Argus Research performed a back-of-the-envelope value of Tobin’s ‘q’ – which is a measure of market valuation. This is based on the Federal Reserve's recently released quarterly Flow of Funds data for the second quarter of 2009.
"Investors will recall that 'q' is defined as the ratio of the market value of a firm to the replacement cost of its assets; in this case we are estimating those figures for the entire industry. According to Nobel Laureate James Tobin, the ratio of total stock market value to the stock market’s net worth (corporate net worth) is a reliable indicator of market valuation. When the stock market trades at a ‘discount’ to the replacement cost of its assets, the market is inexpensive, or cheaper to buy than build.
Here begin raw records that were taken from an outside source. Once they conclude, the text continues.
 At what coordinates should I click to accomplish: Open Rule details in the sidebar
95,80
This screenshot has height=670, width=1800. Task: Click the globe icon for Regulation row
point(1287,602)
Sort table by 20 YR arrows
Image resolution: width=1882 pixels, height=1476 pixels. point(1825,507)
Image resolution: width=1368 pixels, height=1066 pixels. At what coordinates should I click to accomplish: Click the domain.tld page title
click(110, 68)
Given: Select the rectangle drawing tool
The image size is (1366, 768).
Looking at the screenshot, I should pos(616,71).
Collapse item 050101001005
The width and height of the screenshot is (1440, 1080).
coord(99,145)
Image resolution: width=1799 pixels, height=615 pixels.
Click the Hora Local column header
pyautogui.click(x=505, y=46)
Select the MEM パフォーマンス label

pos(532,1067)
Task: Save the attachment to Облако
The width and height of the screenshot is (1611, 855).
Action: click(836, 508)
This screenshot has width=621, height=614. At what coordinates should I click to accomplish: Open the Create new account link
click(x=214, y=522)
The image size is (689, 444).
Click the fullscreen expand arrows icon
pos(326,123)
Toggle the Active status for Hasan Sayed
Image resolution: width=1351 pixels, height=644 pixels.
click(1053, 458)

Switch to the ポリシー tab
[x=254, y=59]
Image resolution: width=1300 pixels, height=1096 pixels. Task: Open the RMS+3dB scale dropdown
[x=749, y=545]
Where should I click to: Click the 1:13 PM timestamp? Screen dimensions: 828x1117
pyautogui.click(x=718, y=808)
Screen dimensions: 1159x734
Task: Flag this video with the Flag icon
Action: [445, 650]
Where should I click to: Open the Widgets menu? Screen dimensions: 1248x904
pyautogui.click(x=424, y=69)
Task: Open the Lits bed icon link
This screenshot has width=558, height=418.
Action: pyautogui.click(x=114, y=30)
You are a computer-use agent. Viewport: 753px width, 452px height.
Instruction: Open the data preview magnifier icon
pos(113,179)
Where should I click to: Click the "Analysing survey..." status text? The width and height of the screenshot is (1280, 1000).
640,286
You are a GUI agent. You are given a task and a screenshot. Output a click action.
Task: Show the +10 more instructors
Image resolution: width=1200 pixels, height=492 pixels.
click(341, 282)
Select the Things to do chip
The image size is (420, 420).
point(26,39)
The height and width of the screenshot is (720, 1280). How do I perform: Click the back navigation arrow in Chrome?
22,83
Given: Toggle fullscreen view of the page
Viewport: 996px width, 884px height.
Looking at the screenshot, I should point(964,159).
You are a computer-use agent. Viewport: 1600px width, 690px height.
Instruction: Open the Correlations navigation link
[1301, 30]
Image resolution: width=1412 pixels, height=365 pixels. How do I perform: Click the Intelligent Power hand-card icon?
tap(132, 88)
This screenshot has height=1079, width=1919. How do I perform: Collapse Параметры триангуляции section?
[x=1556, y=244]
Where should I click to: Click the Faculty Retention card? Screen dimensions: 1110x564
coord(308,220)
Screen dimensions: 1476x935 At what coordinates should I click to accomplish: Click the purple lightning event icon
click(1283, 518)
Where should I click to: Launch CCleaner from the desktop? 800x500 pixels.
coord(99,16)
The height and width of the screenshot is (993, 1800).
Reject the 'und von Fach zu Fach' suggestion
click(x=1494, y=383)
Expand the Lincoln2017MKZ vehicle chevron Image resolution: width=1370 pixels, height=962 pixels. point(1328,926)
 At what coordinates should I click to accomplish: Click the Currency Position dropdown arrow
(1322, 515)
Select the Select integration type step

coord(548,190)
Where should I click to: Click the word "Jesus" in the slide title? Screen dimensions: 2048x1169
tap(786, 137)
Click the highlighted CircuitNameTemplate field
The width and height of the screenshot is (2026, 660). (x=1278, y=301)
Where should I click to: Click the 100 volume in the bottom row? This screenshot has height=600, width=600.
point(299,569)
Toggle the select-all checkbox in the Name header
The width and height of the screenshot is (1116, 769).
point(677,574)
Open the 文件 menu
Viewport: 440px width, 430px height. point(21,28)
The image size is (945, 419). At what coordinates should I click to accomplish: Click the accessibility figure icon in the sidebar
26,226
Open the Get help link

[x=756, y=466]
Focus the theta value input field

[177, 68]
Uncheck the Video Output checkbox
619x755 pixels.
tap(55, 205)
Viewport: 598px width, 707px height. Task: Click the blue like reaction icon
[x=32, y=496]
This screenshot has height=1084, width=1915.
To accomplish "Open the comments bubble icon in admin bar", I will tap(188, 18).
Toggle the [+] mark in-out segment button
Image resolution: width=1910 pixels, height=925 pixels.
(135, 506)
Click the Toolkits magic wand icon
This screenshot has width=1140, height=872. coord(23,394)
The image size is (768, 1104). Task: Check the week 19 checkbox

This discount possesses 'q' ratios that are less than 1.0. Conversely, when 'q' exceeds 1.0, the market trades at a premium to its replacement cost. The run-up from 1996-2000 had 'q' approaching the unthinkable value of 2.0. The most recent (QII 2009) level of 0.78 is notably higher than the 0.65 posting in the first quarter, which was the lowest since QIV 1990."
(click to enlarge)
3 comments :
So at the end of June 2009 it was cheap, this Fed data lags quite a bit right? S&P 500 closed June around 900.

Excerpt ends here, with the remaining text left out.